Hi Andy, I tried to use threads and it did not worked for me (maybe because of non safe thread modules I am using) so I use fork in a production application and it works good. I have some issues some times with MySQL that I have not fixed yet but they do not happen very often. This is an example of how I use it: sub execute { # These 2 lines below were to eliminate the error that I mentioned before. It did not eliminated them just reduce them my $dbh = database(); $dbh->{InactiveDestroy} = 1; my $pid = fork(); if ($pid) { # This is the parent (Dancer) in case you want to do something here debug “Process started with PID $pid\n”; } elsif ($pid == 0) { # This is the child, here is where I do all I need $template = ... } else { debug “Could not fork: $!\n”; } # I have a variable to know if I’m running this sub from the web or from CLI if ($cli) { my $output = waitpid($pid, 0); print “The process finish with output: $output”; } return $template; } This is just an example, not the entire code. If someone has a suggestion or improvement, it is welcome.
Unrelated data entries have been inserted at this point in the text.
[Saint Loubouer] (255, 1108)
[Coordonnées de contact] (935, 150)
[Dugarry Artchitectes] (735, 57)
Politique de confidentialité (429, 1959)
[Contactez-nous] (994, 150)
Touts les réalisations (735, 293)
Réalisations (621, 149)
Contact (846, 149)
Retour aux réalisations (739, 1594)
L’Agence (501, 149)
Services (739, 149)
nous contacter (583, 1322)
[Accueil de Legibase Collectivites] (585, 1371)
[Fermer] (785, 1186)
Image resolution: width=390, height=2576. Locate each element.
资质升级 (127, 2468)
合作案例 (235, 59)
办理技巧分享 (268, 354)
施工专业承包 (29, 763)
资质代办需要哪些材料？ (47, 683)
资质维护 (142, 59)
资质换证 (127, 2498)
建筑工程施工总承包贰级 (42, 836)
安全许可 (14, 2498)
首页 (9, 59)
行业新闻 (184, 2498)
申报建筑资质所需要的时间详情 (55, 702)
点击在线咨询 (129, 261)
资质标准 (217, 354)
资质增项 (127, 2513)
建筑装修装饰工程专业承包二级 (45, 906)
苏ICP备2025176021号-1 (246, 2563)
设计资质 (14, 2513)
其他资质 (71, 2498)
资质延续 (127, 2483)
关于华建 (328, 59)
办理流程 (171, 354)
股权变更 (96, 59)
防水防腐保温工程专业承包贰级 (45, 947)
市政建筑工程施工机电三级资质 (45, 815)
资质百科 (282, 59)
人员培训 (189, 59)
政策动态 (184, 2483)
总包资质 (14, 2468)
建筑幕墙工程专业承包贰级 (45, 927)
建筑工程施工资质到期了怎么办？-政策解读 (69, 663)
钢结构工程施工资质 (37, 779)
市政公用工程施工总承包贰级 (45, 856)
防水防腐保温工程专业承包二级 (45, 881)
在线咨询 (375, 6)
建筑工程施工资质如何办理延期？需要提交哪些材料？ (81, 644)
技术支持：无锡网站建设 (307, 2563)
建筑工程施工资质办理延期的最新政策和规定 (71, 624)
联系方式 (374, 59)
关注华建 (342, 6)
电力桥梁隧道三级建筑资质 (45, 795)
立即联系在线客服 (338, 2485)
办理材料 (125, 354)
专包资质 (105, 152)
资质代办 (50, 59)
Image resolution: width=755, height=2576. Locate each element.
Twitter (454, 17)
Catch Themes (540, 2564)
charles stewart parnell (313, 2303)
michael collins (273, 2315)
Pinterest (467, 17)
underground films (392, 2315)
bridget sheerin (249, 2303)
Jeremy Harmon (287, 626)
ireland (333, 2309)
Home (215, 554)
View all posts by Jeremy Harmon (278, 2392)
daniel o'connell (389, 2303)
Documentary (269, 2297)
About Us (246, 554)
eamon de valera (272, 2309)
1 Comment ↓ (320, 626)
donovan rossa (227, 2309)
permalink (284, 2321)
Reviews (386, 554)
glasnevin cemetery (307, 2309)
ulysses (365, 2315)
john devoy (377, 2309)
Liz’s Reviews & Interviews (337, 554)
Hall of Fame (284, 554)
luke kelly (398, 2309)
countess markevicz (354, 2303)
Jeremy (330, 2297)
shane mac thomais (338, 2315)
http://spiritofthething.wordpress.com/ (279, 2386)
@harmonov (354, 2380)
Thanks, Johandry
On Jul 7, 2015, at 2:58 PM, Andrew Beverley <andy@andybev.com> wrote:
Dear all,
Is there anything that I should be aware of if using fork() in a dancer application?
I have some cache update code which can take a while to run, so I'd rather do it in the background. I've therefore done something like this:
post '/data' => sub { my $template = ...; fork and return $template; update_cache; exit; }
The actual code is in a module, but you get the idea.